_PROVIDED ENTRIES_
——
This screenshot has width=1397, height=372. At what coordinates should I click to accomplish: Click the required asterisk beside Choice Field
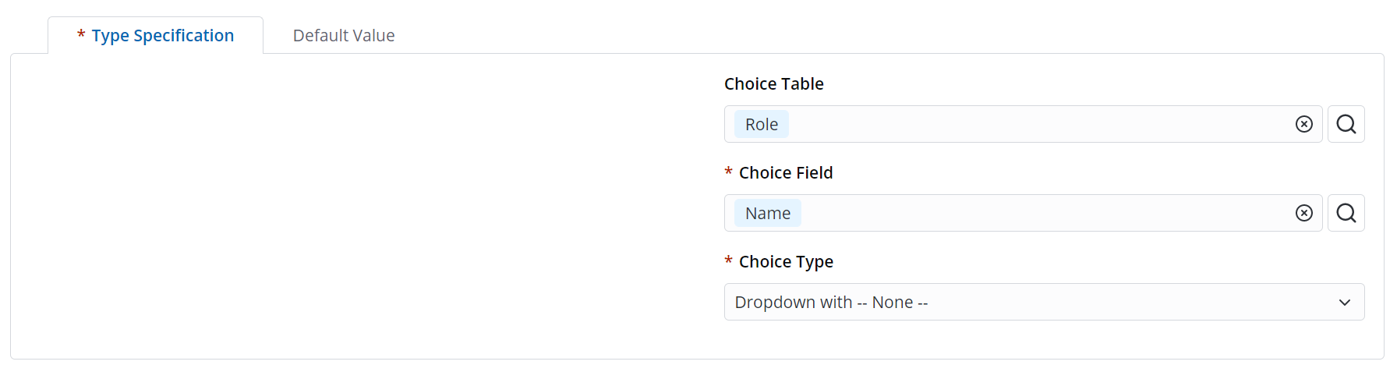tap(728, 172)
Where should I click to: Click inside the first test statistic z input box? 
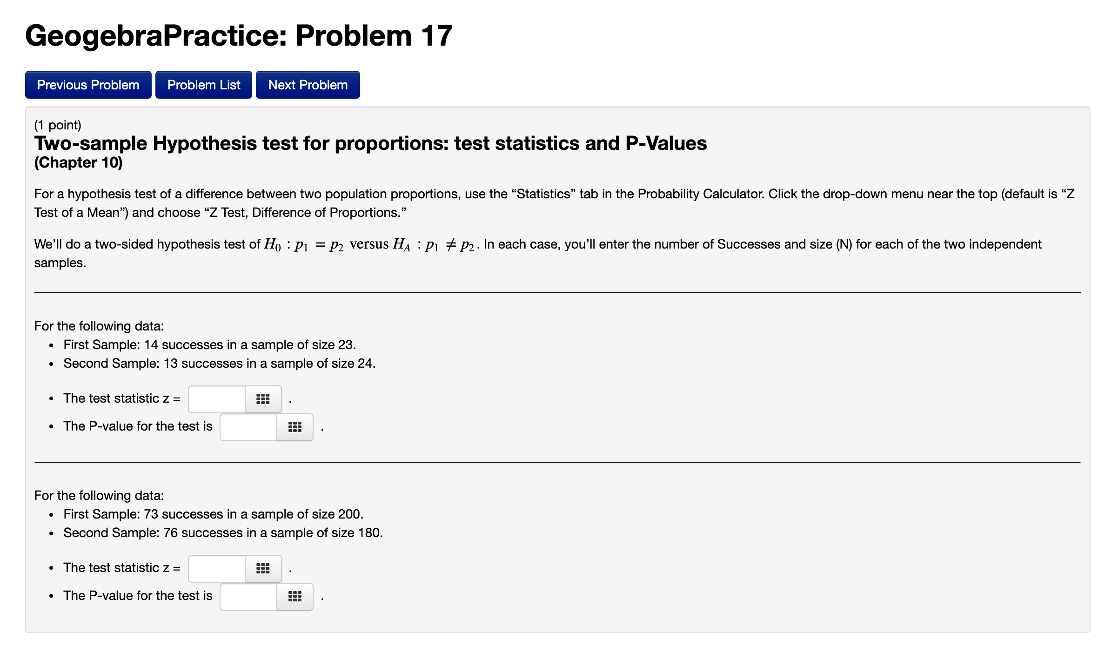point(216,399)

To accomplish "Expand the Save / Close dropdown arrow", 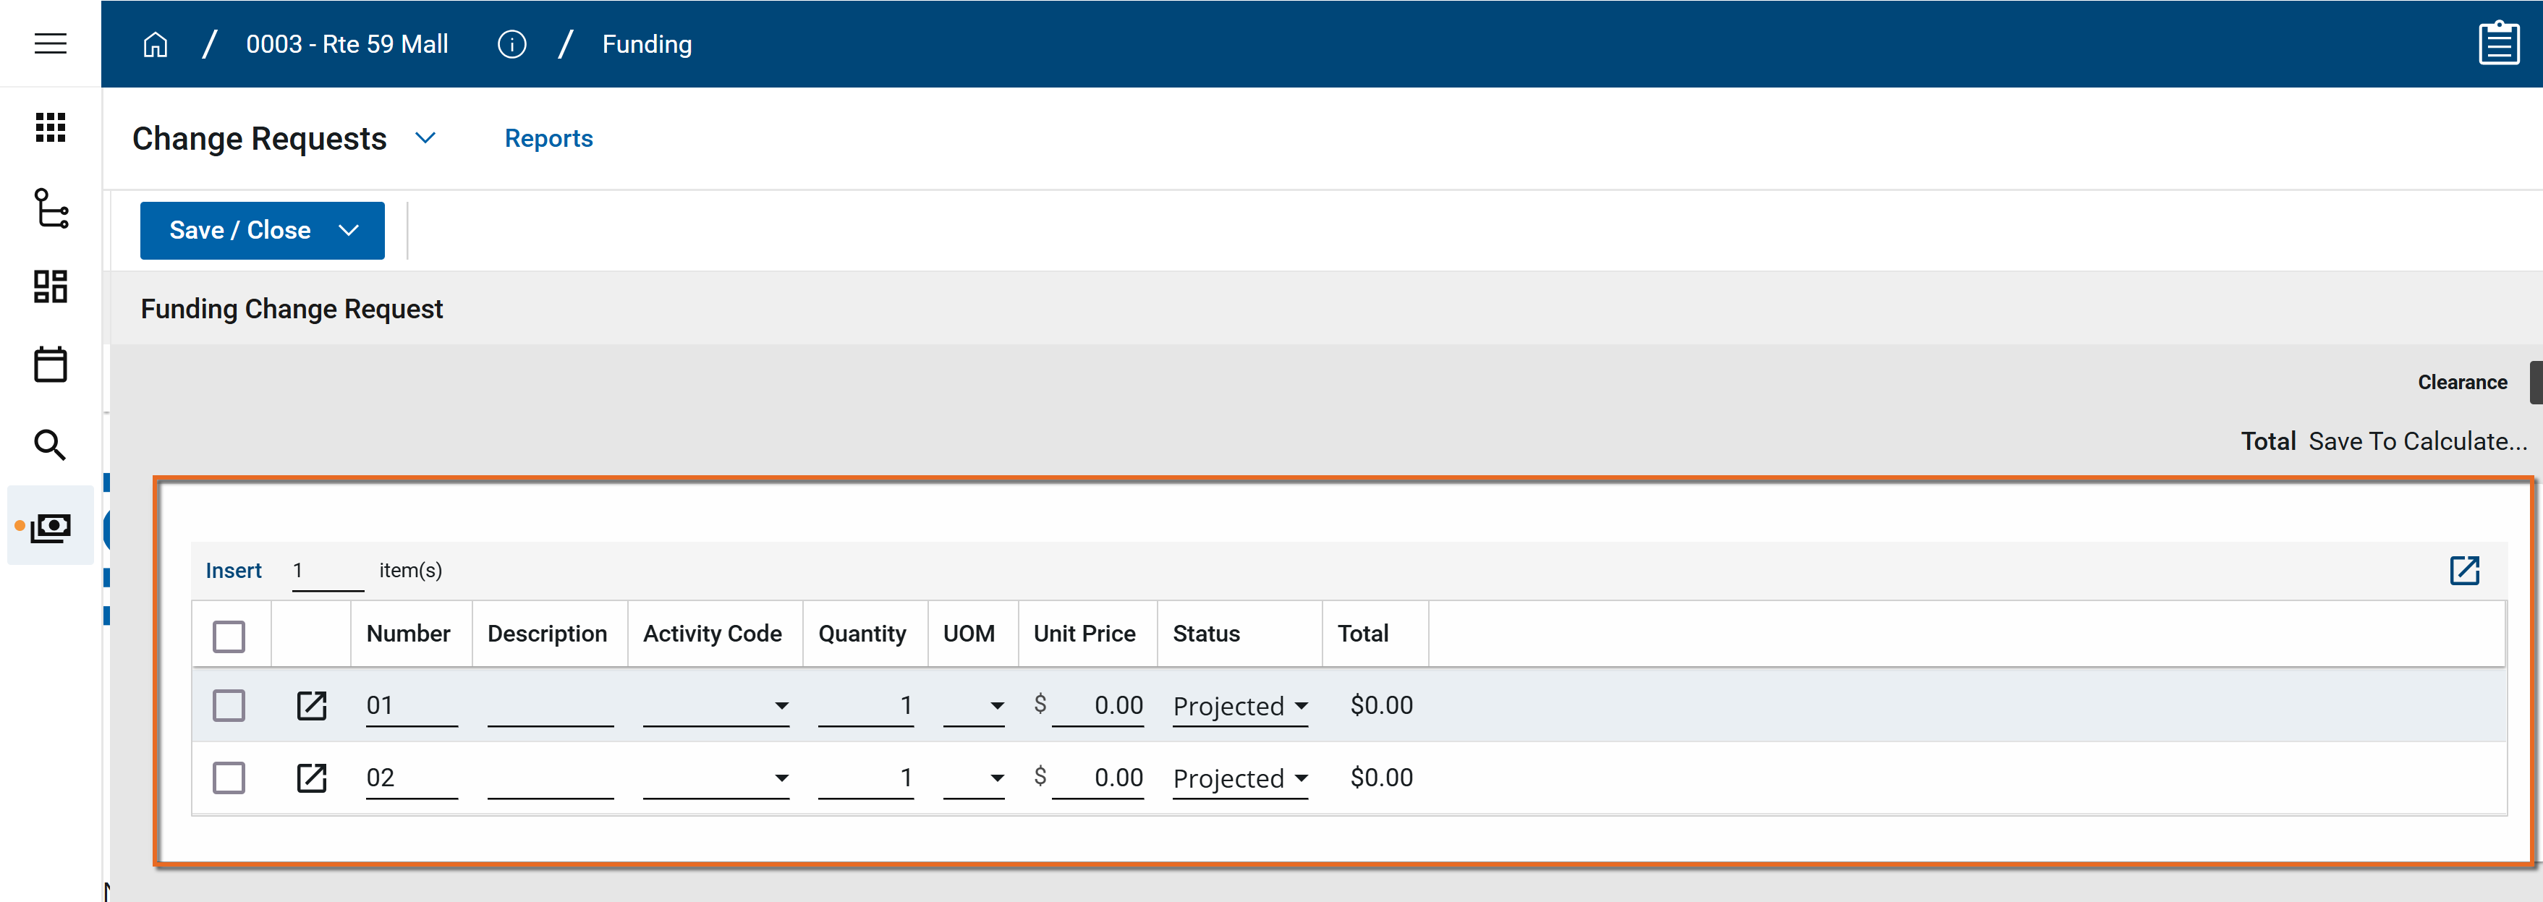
——
_EXERCISE OBJECTIVE_
If a line holds an image, leave the image out; retype everything else in the entries exactly.

_FINISHED EXERCISE_
This screenshot has width=1397, height=372. At what coordinates should I click to accomplish: Click the required asterisk beside Choice Field
tap(728, 172)
Where should I click to: Click inside the first test statistic z input box? 
point(216,399)

To accomplish "Expand the Save / Close dropdown arrow", 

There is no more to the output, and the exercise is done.